Я в двух словах рассказала.
По мере моего рассказа у Валеры непроизвольно сжимались кулаки, а когда я замолчала, он выругался:
– Сволочи! Ну, слов же нет, какие там все сволочи! Вот потому мы от всех сюда и cвалили! Там ведь и сам не заметишь, как в такого же превратишься.
– И давно вы так вдвоем здесь живете?
– Да уж лет пять. Мы, знаешь, как школу закончили, так сразу из дому подались. Я в детстве болел много, и школу на год позже закончил. Как экзамены сдал, так мне сразу повестка пришла, в армию типа идти, по спецнабору. У нас же вечно какие-то со всей округой разборки, не одно, так другое, наша ж страна без этого жить не может! Русского ж человека хлебом не корми, а дай только с кем-нибудь подраться. Ну, а наши ребята, кого раньше позабирали, и кто потом, оттудова живой вернулся, такого понарассказывали! Я сразу решил – да не дай Б-г! Подговорил Ирку, собрались с нею, и деру. Мысли даже не было куда – конечно в Москву! А как же, Москва пуп земли, центр мира! Сами-то мы с нею деревенские, из-под Томска. И считай, у нас все село – бывшие политкаторжане. Кто с до-революции, кто с после. Вроде даже декабристов потомки есть. Стало быть, неподчинение властям у нас всех где-то там в крови. Ну, с неделю, наверное мы до этой Москвы добирались – где стопом, где на собаках. Добрались. Сперва ночевали на вокзале, в приюте для бездомных подростков. Косится там на нас стали – вроде, великоваты уже для детишек. Потом этих встретили, ну, знаешь наверное, людей Радуги. Они нас к себе вписали, и сезон мы с ними в типи прожили. Аж до самых заморозков вигвамы наши на Пахре стояли. Ушли только, когда носы себе чуть не поотморозили. Ирка там ребенка нашего первого потеряла. Потом в общине толстовской год жили, крестились, венчались. Крестик, видишь, вот у меня оттуда. Да все не то! Везде надо под людей подлаживаться, подстраиваться, а люди-то они везде, понимаешь, разные. Потом уже мужик один мне про это место сказал. Тут раньше лесник здешний жил. А потом у них какое-то укрупнение в хозяйстве произошло, ну, чтоб зарплаты две не платить, и теперь этот участок за другим каким-то лесником числится. Ну, вот мы с Иркой сюда, значит, и перебрались. Дом этот до того лет десять стоял заколоченный, забыли, типа о нем. Ну, и то ведь сказать, сюда ведь добраться не просто. Дороги на это озеро нет никакой, специально не проложили, тут потому что с весны до осени числится вроде как заповедник птичий, с каким-то типа уникальным биоценозом. Сюда если на самолете только, как ты.

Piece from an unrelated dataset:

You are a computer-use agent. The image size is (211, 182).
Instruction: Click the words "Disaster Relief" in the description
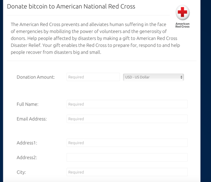[x=26, y=45]
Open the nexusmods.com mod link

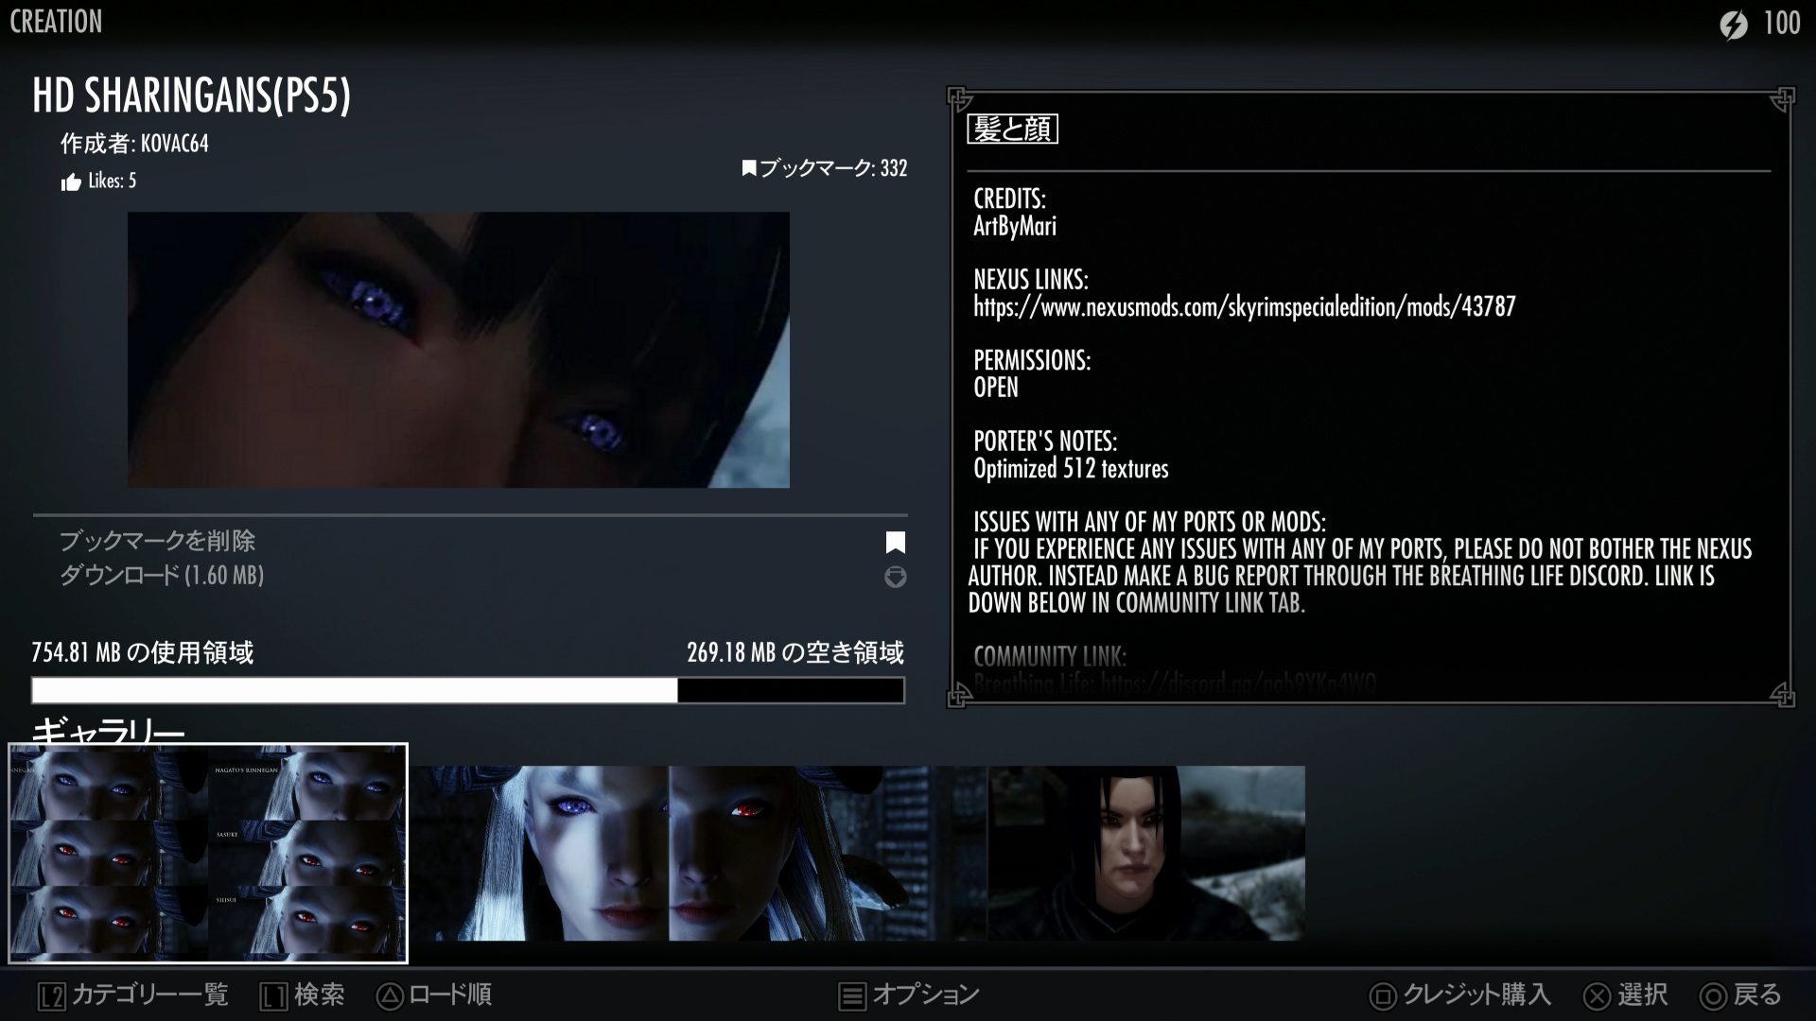pos(1244,307)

– И что, действительно никто к вам ни разу не забирался, ни разу не пытались вам помешать?
– Почему ж, пытались, конечно. Тут же не край света, не так чтобы очень от людей далеко, не тайга все-таки сибирская.
– Ну и?
– А чего «и»? Чего «и»? Погрозил им «калашом», да пару разиков для острастки стрельнул в воздух. Сами сообразили. Никому ж дуриком под пули лезть не охота. Да и кому мы с Иркой нужны-то, в конце-то концов!
Мне стало даже забавно. Такой себе хиппи-христианин-пацифист – и вдруг с «калашом». Ну, ясен пень, как добру-то без кулаков. В данном случае, без «калашей».

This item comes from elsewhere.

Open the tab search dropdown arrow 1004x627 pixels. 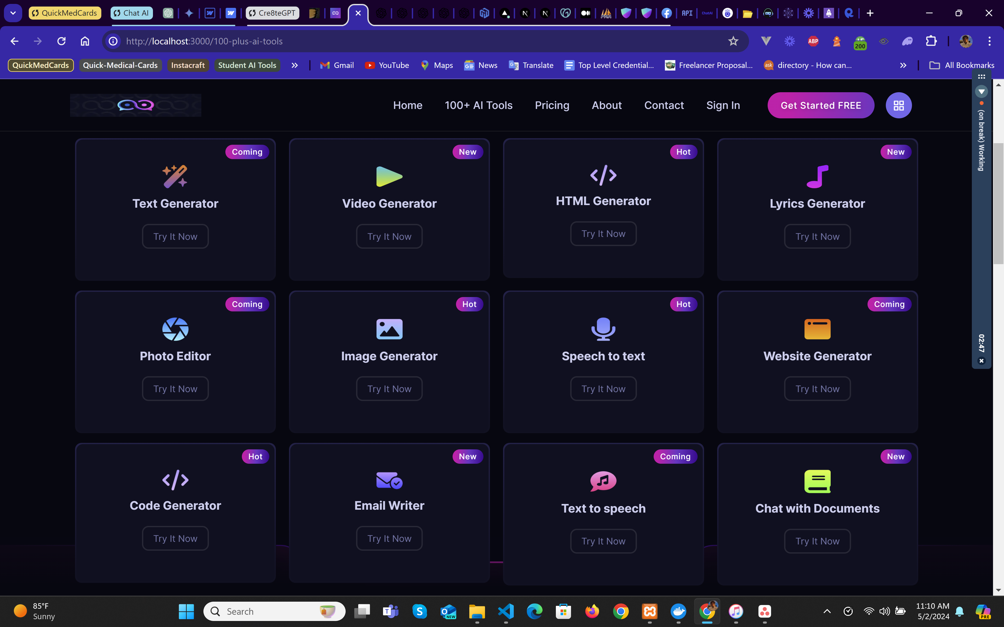(x=13, y=13)
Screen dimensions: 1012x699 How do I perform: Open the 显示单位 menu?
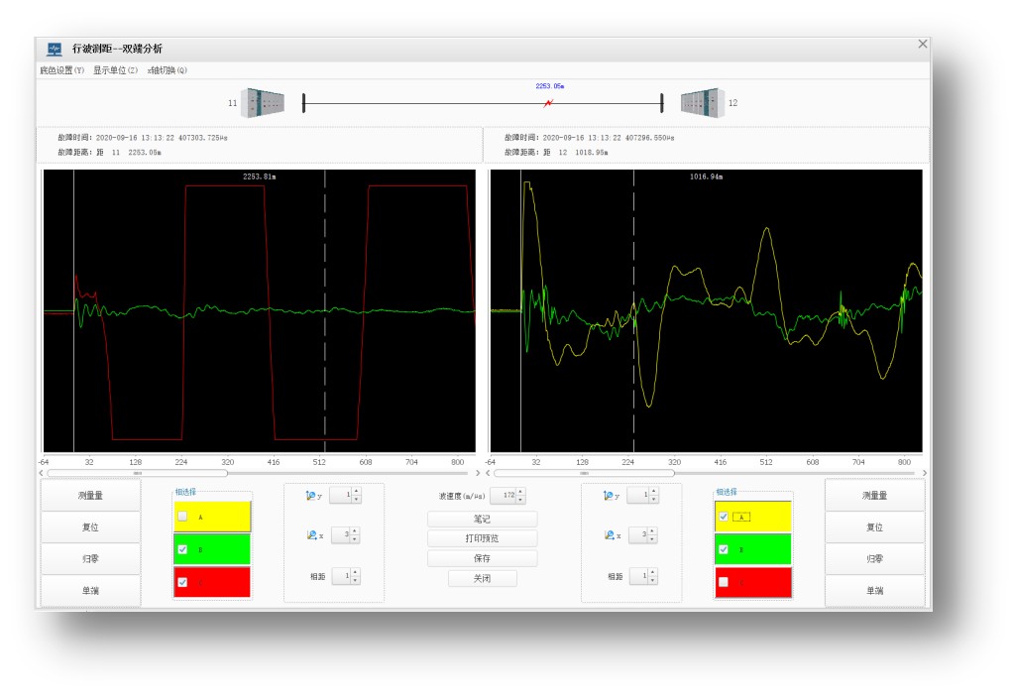pyautogui.click(x=115, y=70)
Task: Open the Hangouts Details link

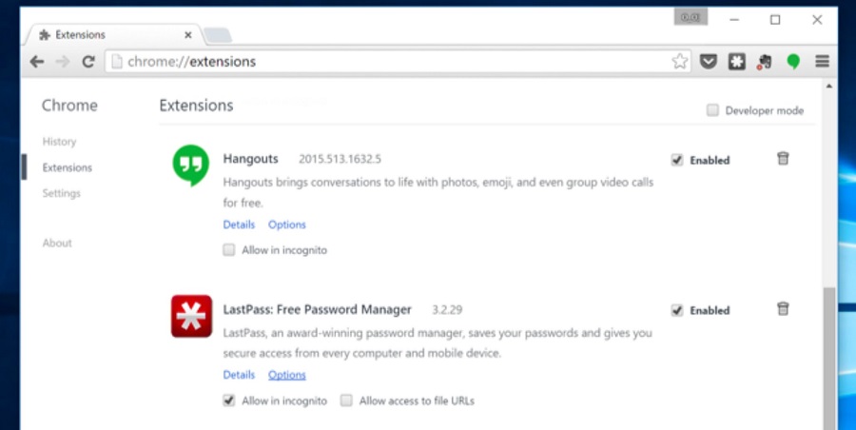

Может, и мне пора себе завести что-нибудь этакое? Так ведь и хожу с голыми руками. Только и есть при мне, что степкина черненькая коробочка. Но ведь полным-полно мест, навроде этого, где связи нет или она плохая.

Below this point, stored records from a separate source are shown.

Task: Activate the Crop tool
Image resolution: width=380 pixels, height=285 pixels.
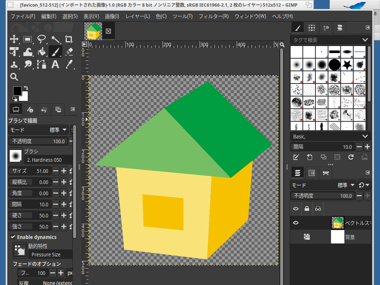Action: tap(69, 39)
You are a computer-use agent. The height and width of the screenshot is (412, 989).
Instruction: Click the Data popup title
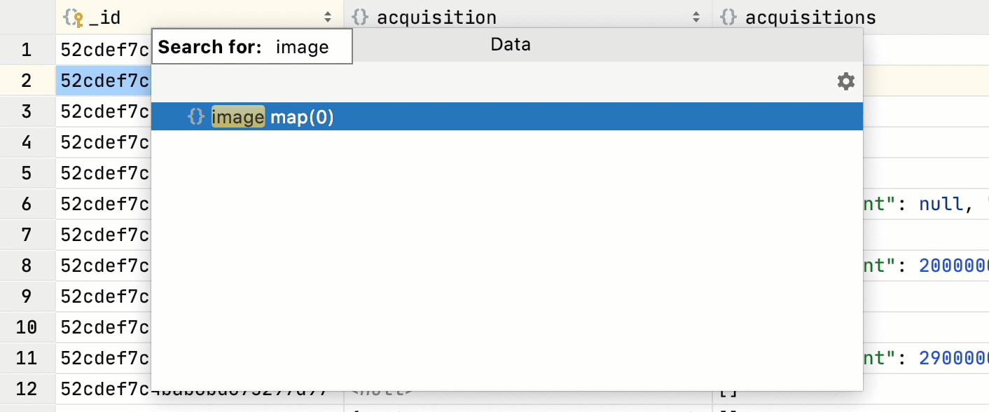click(511, 45)
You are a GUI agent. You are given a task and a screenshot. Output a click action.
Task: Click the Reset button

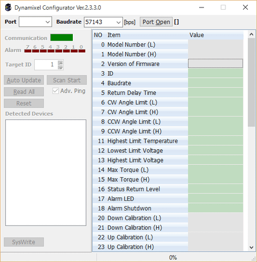click(x=24, y=103)
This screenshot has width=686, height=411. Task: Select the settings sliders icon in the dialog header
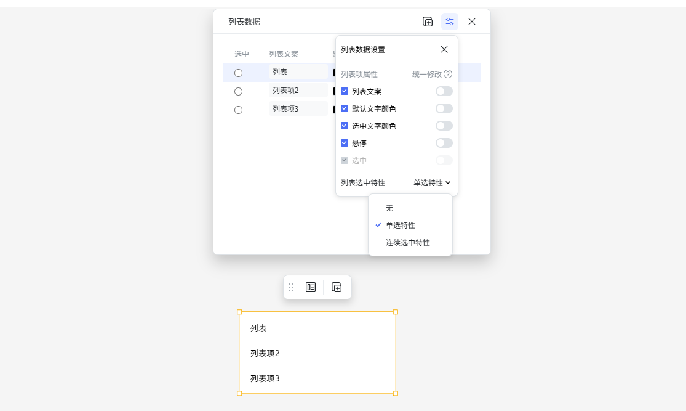tap(450, 22)
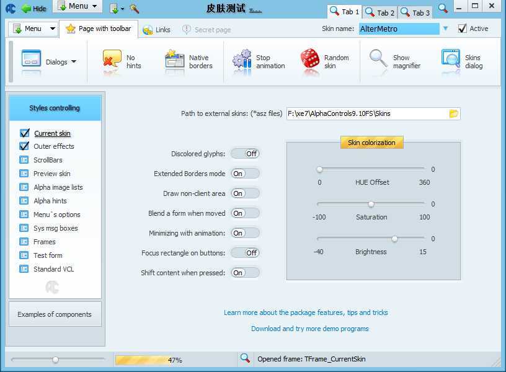Image resolution: width=506 pixels, height=372 pixels.
Task: Stop animation using the gears icon
Action: pos(242,61)
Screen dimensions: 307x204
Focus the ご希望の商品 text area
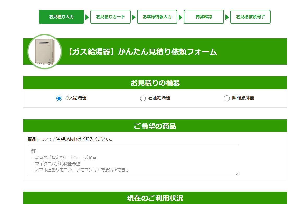point(133,160)
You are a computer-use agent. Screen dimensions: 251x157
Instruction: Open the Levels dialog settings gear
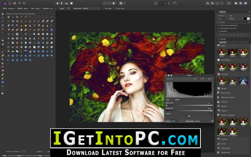(x=212, y=121)

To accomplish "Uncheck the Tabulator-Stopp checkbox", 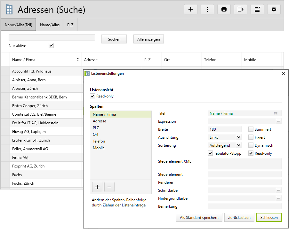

– Не, мне теперь от людей ничего не нужно, – продолжал разглагольствовать Валерка. – И они от меня пусть отвянут. Дирекции заповедника я за участок честь по чести заплатил. Дом этот, считай сам поставил, до него тут сараюга какая-то была, чуть покомфортабельнее, чем типи. Сад свой развели, огород. Пчелы вот у нас, да ты ж видела. Две козы есть с козлом, одна шерстяная. Потом еще утки, куры… Весной вот лен хочу посадить.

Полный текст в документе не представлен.